Wakos Reza Gautama
Rabu, 01 Juli 2026 | 19:03 WIB
Ilustrasi Mayat. Seorang pria bernama Sholihin (50) ditemukan meninggal dunia di kamar kos Sinar Naga, Desa/Kecamatan Peterongan, Rabu (1/7/2026). [unsplash/john hendrick]
Baca 10 detik
  • Seorang pria bernama Sholihin meninggal dunia mendadak saat berbincang dengan rekan wanitanya di kamar kos Peterongan, Jombang, Rabu (1/7/2026).
  • Tim Inafis Polsek Peterongan memastikan tidak ada tanda kekerasan fisik setelah melakukan olah TKP di lokasi kejadian.
  • Pihak kepolisian menyatakan korban meninggal akibat serangan jantung, mengingat riwayat penyakit yang dideritanya sebelum peristiwa tersebut terjadi.

SuaraJatim.id - Sebuah pertemuan singkat di sebuah rumah kos di Peterongan, Jombang, berakhir dengan tragedi yang menyisakan duka sekaligus kegemparan.

Sholihin (50), warga Desa Tambar, menghembuskan napas terakhirnya secara mendadak hanya beberapa saat setelah berbincang dengan teman wanitanya, Rabu (1/7/2026).

Suasana di rumah kos Sinar Naga, Dusun Wonokerto, yang biasanya tenang, seketika berubah menjadi hiruk-pikuk saat kepanikan menyelimuti penghuni kamar A-1.

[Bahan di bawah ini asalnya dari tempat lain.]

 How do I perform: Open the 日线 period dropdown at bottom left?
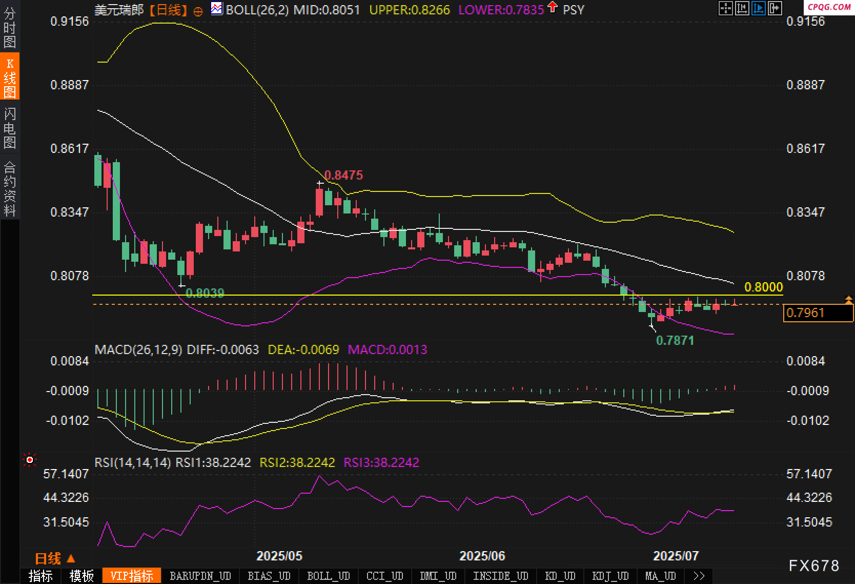(55, 558)
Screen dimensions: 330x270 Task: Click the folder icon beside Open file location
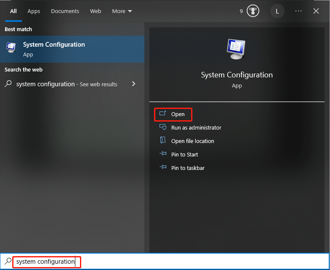coord(162,140)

Kejadian bermula saat Sholihin menghubungi Mariana (31) melalui pesan WhatsApp dan telepon, mengajaknya bertemu di kamar kos tersebut. Tak ada firasat buruk saat Mariana melangkah masuk ke kamar yang telah ditempati korban.

Keduanya sempat duduk bersisian di pinggir kasur sembari berbincang ringan. Namun, obrolan itu hanya berlangsung singkat, sekitar lima menit saja.

"Setelah mengobrol sebentar, korban sempat meminum air mineral dari botol besar. Ia kemudian berpindah posisi duduk ke dekat bantal di samping kamar mandi," ungkap Kapolsek Peterongan, AKP Hidayaturrachman dikutip dari beritajatim.com--jaringan Suara.com.

Nahas, sesaat setelah berpindah duduk, tubuh Sholihin tiba-tiba mengalami kejang hebat. Mariana yang terkejut melihat kondisi tersebut tak sempat berbuat banyak. Dalam hitungan detik, napas Sholihin terhenti.

Melihat teman bicaranya tak lagi bernyawa, Mariana berlari keluar kamar dengan histeris untuk mencari pertolongan.

Ia segera menemui penjaga kos yang kemudian meneruskan kabar duka tersebut ke Ketua RT setempat, Titik Mayasari, sebelum akhirnya dilaporkan ke pihak kepolisian.

Baca Juga: Misteri Kematian ASN Bangkalan di Bandara Juanda: Sosok Pria Bermasker Jadi Sorotan

Tim Inafis dari Polsek Peterongan yang tiba di lokasi langsung melakukan olah Tempat Kejadian Perkara (TKP). Di tengah spekulasi yang sempat menyeruak di kalangan warga, polisi memberikan kejelasan mengenai penyebab kematian pria paruh baya tersebut.

Berdasarkan hasil pemeriksaan luar pada tubuh korban, petugas memastikan tidak ditemukan adanya tanda-tanda kekerasan atau penganiayaan. Sholihin diduga kuat meninggal dunia akibat serangan jantung mendadak.

"Korban diketahui memiliki riwayat penyakit gondok atau infeksi tenggorokan. Pihak keluarga telah menerima kejadian ini sebagai musibah murni dan meminta untuk tidak dilakukan autopsi," pungkas AKP Hidayaturrachman.